Roughly 50% of issuers are now required to disclose private debt under the 2019 amendments to the SEC?s Rule 15c2-12, the researchers found. Those rules require disclosure of the incurrence of a financial obligation of the issuer or obligated person, if material, as well as any agreement to covenants, events of default, remedies, priority rights, or other similar terms of a financial obligation of the issuer or obligated person, if these are material.
Bond investors need to be aware of other obligations because such debts could potentially impair bondholders, particularly if the debt is explicitly senior to the outstanding bonds.
The authors used subscription services and confidential data, and also hand-collected information from over 2,300 filing documents. In each filing, they searched for the obligation amount, interest rate and maturity, noting whether the filing was new or amending an existing obligation, and whether the filing included a term sheet summarizing the obligation.
The authors found that private debt was significantly underreported, using their data to determine when a filing was required and whether an associated disclosure appeared on EMMA.
“In the vast majority of bank loan events where disclosure is required, the associated issuer makes no disclosure on the EMMA system,” the researchers discovered. “For example, out of the 4,813 such bank loan events, only 935 events corresponding to 156 entities are associated with mandatory disclosures filings on the EMMA system.”
Further, the authors found, there was a wide range in the quality of these disclosures, with most offering up the size of the obligation but many excluding important information about the terms of such obligations.

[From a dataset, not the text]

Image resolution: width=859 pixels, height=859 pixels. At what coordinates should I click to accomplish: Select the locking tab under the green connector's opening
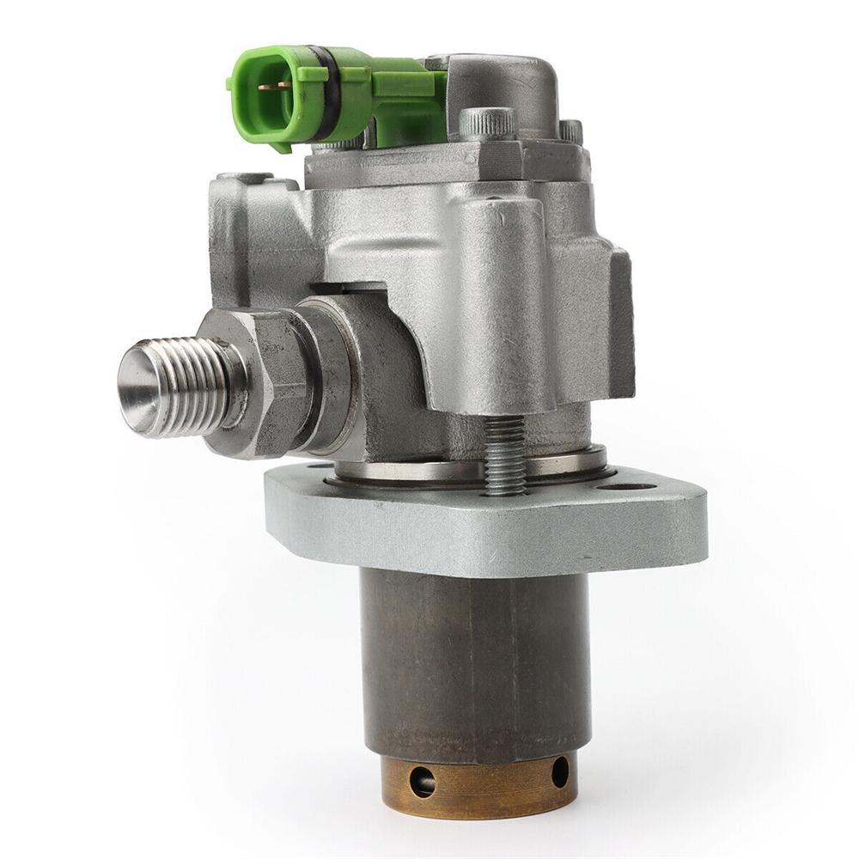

The economists suggested that low issuer sophistication and familiarity with 15c2-12 might partly explain the underreporting.
Emily Brock, the director of the federal liaison center at the Government Finance Officers Association also noted during the conference that some issuers might not be aware of the rule. Brock said there is an opportunity for the whole muni market to improve the state of disclosure.
“We can use this opportunity to see what EMMA can be,” Brock said.
She also said it’s important to note that issuers lean heavily on counsel to help them make the determination about materiality, a concept that can be difficult to pin down. The SEC has generally declined to elaborate on when an obligation or event is material, not wanting to go beyond the Supreme Court?s ruling that something is material if there is “a substantial likelihood” that the disclosure would have been viewed by a “reasonable investor” as having significantly altered the “total mix of information” used to make an investment decision.
The Brookings conference continues through Wednesday.